**Problem details:**
Print only the line with "Given: Select the Don A Taylor name cell" and the lines after it, ending with the last line of the material, each exactly as it stands.

'''

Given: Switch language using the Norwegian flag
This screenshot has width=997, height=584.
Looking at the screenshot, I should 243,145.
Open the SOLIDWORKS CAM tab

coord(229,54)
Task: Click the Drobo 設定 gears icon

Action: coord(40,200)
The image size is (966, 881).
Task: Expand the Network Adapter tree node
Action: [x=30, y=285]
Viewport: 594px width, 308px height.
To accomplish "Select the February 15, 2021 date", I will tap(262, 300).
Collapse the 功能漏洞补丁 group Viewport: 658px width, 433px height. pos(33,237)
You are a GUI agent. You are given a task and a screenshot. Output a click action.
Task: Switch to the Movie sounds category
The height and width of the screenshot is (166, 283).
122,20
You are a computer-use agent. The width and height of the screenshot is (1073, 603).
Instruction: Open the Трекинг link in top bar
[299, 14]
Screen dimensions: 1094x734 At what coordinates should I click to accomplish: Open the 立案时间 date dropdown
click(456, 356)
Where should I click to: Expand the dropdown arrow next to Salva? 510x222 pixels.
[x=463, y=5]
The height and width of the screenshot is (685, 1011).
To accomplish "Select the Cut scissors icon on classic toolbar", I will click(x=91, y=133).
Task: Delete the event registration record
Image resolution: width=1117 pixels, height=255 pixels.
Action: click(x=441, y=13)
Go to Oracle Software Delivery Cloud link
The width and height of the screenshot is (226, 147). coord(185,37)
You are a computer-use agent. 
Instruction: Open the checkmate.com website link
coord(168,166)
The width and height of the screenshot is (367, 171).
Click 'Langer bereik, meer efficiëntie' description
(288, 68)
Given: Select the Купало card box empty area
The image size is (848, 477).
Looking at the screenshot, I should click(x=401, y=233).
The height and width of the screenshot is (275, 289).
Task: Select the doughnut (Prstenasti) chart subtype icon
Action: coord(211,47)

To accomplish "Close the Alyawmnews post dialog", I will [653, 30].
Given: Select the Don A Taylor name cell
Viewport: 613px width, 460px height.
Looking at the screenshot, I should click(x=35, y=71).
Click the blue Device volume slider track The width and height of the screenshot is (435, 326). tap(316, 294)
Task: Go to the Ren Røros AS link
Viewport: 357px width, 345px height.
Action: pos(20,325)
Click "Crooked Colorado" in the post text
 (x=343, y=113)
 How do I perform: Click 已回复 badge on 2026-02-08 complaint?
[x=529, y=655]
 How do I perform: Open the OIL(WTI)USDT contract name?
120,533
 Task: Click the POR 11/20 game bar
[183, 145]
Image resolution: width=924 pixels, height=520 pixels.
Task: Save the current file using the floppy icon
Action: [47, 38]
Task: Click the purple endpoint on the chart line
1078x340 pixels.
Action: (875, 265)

'''

**Written answer:**
Given: Select the Don A Taylor name cell
Viewport: 613px width, 460px height.
Looking at the screenshot, I should click(x=35, y=71).
Click the blue Device volume slider track The width and height of the screenshot is (435, 326). tap(316, 294)
Task: Go to the Ren Røros AS link
Viewport: 357px width, 345px height.
Action: pos(20,325)
Click "Crooked Colorado" in the post text
 (x=343, y=113)
 How do I perform: Click 已回复 badge on 2026-02-08 complaint?
[x=529, y=655]
 How do I perform: Open the OIL(WTI)USDT contract name?
120,533
 Task: Click the POR 11/20 game bar
[183, 145]
Image resolution: width=924 pixels, height=520 pixels.
Task: Save the current file using the floppy icon
Action: [47, 38]
Task: Click the purple endpoint on the chart line
1078x340 pixels.
Action: (875, 265)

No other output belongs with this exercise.